Exercise:
Among these entries, how many lines have the string "computer" in them? Only the number is needed.

*** Data for processing ***

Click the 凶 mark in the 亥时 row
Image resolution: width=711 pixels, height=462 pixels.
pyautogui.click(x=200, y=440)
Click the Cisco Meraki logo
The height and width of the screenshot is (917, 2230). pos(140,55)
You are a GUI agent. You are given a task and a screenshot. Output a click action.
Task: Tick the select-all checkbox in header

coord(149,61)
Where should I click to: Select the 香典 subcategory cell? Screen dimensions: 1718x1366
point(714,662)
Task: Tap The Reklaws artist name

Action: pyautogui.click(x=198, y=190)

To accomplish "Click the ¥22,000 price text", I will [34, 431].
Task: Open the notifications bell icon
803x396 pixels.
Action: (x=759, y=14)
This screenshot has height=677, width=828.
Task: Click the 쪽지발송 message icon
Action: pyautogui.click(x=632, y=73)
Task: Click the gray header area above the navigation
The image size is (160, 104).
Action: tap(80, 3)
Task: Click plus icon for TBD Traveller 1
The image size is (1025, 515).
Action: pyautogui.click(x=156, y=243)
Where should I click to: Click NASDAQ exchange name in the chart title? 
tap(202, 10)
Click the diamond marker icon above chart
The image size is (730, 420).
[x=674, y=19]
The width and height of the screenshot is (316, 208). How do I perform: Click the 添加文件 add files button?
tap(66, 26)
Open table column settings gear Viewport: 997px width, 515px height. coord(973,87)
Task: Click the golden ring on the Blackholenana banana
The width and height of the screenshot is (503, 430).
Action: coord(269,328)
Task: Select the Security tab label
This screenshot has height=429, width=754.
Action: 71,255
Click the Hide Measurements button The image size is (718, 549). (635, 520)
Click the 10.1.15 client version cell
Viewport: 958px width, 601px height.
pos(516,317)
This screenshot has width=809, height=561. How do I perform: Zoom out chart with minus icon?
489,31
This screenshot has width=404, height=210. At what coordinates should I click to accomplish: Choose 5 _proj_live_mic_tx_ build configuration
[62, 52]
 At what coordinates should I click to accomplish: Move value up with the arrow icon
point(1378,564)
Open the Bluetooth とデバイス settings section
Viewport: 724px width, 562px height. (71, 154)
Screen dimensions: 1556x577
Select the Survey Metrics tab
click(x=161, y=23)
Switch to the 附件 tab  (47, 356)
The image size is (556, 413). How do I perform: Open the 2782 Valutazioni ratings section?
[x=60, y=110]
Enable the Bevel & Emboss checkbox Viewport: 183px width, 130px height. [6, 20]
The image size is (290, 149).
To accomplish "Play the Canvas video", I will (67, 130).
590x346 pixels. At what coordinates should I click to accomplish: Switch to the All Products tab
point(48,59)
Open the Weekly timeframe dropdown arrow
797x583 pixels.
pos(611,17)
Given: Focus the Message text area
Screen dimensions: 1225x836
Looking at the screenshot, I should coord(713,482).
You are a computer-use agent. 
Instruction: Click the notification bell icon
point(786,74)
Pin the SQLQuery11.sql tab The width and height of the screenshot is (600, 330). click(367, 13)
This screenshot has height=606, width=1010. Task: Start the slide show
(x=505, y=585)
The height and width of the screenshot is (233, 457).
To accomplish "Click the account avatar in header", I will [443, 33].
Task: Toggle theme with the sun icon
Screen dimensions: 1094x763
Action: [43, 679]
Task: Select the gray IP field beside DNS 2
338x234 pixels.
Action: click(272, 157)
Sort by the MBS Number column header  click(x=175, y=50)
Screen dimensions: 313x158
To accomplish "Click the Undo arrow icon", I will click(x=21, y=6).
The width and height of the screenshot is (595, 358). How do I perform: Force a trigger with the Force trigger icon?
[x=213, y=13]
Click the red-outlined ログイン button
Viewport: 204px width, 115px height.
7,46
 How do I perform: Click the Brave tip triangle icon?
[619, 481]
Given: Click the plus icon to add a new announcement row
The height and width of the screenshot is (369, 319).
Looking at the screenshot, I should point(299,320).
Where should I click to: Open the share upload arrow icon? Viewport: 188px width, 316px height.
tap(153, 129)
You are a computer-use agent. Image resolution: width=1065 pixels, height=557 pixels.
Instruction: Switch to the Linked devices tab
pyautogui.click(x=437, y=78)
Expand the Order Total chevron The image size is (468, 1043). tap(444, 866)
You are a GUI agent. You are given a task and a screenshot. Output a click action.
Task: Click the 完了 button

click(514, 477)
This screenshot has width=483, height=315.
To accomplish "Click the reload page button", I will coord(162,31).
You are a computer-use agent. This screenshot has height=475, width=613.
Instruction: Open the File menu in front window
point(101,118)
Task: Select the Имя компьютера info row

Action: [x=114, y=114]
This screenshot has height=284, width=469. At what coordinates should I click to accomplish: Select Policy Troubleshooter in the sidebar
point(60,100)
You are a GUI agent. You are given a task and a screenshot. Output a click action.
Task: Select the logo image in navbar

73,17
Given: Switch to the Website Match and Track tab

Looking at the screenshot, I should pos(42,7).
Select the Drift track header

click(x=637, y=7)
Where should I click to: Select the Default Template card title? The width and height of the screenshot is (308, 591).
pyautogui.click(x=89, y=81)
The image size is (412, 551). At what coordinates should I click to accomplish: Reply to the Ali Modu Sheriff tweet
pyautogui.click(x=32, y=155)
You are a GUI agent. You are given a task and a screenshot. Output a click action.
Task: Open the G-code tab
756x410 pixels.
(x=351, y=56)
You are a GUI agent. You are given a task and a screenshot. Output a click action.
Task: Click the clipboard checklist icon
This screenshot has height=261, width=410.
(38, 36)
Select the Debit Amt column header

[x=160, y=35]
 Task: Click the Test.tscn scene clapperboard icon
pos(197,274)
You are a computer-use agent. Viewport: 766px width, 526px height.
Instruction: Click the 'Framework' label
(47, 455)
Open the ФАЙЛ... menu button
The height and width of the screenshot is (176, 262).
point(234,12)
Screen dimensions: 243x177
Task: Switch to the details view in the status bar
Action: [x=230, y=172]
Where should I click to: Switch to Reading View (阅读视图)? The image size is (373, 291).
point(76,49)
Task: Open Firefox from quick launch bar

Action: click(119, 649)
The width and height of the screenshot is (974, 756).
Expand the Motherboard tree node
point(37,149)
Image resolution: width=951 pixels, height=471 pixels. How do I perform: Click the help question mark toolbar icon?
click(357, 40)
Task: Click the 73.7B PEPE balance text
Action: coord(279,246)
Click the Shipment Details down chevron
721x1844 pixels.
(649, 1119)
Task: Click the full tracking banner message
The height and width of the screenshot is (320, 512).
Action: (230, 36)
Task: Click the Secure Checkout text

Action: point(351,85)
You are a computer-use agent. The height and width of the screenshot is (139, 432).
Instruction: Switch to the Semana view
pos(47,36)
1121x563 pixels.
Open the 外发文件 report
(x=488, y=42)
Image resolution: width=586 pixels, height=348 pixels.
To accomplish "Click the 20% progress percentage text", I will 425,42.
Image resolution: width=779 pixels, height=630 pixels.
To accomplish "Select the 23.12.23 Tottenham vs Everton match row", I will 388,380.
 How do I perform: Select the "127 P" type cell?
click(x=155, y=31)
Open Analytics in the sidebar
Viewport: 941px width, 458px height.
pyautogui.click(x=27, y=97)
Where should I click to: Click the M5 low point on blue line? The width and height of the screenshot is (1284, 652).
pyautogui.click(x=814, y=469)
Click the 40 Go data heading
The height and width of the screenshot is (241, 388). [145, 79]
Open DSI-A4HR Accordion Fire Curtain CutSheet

***

Your response:
5